I got upset with you......because you say "I appreciate it".....but you don't show any appreciation. Makes sense? I didn't do the things I've done for you because I thought I would get something out of it. So, when you keep saying that, you're wrong. I did it, because at the time....I felt it was the right thing to do. Nothing more, nothing less. But not to long ago....you began treating me pretty foul, and that also is what made me upset. You constantly insulted the only 2 things that I hold to great standard. My character and integrity. And that made me upset.
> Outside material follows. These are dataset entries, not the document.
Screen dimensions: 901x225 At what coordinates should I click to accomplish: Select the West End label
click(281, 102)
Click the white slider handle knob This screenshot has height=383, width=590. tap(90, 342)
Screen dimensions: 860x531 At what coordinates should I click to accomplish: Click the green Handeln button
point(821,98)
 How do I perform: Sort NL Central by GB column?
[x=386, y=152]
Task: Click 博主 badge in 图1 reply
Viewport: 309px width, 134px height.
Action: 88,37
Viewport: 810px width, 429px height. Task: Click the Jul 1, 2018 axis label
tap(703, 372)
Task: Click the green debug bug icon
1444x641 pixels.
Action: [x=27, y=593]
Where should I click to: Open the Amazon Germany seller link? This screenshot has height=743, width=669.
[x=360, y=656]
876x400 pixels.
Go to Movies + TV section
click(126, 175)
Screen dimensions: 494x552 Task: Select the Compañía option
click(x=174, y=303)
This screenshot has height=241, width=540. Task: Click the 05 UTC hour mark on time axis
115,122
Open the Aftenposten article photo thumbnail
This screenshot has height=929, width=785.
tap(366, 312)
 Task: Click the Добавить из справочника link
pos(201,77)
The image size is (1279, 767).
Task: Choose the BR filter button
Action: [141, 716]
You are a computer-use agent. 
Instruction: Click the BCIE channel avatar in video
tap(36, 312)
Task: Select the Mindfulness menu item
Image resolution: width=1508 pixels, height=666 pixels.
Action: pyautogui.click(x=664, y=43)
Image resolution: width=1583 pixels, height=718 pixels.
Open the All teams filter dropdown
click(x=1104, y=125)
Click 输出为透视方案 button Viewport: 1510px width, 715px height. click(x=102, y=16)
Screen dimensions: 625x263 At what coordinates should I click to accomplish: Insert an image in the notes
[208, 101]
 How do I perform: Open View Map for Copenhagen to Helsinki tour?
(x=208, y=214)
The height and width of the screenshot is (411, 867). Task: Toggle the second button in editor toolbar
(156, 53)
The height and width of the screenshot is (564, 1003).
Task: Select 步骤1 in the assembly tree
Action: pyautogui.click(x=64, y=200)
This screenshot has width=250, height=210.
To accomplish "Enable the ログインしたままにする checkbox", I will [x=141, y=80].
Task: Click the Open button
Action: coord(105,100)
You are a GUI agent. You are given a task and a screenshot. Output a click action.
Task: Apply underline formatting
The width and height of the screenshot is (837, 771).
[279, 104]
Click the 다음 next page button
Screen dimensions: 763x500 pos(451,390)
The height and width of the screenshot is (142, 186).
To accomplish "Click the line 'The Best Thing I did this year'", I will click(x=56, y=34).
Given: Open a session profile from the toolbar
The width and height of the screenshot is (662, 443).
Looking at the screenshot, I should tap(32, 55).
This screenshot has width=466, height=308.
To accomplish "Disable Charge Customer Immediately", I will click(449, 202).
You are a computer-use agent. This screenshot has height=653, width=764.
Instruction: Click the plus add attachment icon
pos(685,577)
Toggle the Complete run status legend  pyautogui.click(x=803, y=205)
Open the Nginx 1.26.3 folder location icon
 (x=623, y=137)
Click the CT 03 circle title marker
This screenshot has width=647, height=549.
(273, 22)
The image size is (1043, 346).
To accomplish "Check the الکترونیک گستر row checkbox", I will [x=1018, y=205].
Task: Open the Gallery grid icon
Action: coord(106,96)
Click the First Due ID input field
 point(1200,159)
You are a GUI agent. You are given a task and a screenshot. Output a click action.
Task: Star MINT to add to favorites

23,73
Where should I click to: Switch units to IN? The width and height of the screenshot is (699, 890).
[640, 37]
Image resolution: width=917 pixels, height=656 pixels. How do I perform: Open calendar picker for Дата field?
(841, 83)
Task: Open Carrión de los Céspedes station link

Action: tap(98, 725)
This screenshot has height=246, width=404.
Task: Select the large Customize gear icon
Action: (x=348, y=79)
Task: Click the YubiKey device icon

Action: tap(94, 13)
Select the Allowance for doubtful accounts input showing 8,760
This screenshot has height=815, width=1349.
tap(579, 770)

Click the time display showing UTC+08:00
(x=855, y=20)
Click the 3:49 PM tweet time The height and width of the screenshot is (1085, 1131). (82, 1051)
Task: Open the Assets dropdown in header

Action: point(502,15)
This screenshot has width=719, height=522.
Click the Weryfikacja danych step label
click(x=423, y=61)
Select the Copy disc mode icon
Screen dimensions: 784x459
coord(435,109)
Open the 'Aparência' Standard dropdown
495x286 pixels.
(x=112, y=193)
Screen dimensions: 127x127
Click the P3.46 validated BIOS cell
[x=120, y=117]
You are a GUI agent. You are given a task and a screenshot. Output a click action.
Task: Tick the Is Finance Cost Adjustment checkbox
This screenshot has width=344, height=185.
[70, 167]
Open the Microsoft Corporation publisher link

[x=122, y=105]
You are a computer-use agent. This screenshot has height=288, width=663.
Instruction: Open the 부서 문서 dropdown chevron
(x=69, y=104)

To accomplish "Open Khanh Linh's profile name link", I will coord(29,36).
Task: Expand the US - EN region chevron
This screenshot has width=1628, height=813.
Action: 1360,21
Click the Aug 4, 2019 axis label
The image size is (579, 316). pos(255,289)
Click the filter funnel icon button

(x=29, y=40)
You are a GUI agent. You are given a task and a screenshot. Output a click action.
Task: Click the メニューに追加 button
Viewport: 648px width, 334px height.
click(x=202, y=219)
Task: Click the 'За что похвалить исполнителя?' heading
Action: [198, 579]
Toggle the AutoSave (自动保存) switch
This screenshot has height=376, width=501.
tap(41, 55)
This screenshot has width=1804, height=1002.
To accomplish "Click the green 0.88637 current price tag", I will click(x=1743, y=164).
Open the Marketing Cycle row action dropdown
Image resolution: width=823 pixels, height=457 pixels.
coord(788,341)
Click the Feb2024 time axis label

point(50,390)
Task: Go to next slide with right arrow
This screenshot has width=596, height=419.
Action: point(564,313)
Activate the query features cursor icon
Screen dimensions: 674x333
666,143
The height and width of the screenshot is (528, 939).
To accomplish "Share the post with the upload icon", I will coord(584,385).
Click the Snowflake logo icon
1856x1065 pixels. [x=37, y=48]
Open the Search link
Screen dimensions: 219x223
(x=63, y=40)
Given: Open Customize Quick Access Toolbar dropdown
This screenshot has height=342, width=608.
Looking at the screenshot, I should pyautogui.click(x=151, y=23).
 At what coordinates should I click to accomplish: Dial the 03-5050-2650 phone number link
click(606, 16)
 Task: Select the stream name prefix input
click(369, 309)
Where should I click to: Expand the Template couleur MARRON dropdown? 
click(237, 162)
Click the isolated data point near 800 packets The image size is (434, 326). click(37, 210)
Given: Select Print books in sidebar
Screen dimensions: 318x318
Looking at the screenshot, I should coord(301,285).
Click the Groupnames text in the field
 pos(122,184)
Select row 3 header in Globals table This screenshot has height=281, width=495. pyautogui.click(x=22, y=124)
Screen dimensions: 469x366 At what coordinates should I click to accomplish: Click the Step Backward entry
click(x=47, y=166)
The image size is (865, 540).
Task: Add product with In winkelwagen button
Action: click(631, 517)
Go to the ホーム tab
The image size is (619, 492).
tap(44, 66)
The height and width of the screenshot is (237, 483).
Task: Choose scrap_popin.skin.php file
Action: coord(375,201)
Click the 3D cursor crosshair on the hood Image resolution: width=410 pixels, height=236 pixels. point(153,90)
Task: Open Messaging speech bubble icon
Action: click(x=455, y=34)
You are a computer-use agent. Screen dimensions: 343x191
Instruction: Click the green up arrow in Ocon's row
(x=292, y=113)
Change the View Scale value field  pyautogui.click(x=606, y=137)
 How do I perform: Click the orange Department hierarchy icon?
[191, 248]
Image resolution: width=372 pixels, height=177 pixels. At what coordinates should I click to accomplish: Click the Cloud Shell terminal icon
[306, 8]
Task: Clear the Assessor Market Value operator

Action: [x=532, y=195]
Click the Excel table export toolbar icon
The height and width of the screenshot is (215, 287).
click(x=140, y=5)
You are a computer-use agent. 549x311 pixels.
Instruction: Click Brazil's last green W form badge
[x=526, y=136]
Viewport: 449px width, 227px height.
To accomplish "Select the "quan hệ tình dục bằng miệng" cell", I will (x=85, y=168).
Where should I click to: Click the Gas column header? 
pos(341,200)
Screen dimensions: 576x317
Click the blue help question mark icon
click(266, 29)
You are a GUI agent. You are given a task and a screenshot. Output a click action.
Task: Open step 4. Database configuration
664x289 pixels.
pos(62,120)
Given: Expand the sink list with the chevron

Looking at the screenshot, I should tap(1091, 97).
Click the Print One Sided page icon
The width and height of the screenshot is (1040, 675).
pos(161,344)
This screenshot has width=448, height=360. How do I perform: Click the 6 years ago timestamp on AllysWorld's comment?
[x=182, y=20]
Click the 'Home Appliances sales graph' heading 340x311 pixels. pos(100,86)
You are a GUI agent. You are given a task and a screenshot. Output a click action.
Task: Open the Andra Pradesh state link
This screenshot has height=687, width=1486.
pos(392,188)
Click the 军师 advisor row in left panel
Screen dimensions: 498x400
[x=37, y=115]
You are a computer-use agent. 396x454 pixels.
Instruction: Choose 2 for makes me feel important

So, is this why you told me you felt guilty? You yourself said "I feel guilty, because you continue to do for me, yet I feel like I'm not benefiting you" (not word from word of course). Was it because you weren't benefiting me...or because you didn't want to? Again....only you know.

Wanna know more who I am? I'm love my solitude. I'm insubordinate. I'm arrogant. I'm silly. I'm selfless. I believe in the greater good. I'm an elitist. I'm prideful. I believe I'm much smarter the majority of people I know. In fact, I hide my intelligence from people. I'm cerebral. I hate asking for help. I can't stay angry through an entire argument. I'm an over thinker. I personally......think I should be a stand up comedian lol. I think out generation is lazy. I think we are....to self reliant on technology (including myself). I find happiness in simple things. But I also know, there are times when I have to put my pride to the side. Because sometimes.....I don't have the answers...I can't do it alone...I need the help.

Anyways.....I'm tired of typing and I'm tired of hiding behind a screen. So I'm gonna end it here. I'd much rather have this conversation in person.

Just thought I'd write a response since you took the time to write all that. It's only right. And yes, I did read it.

And I know you don't think I like solitude, but I only like the company of a very short list of people. And just so you know, you were #1 on that list.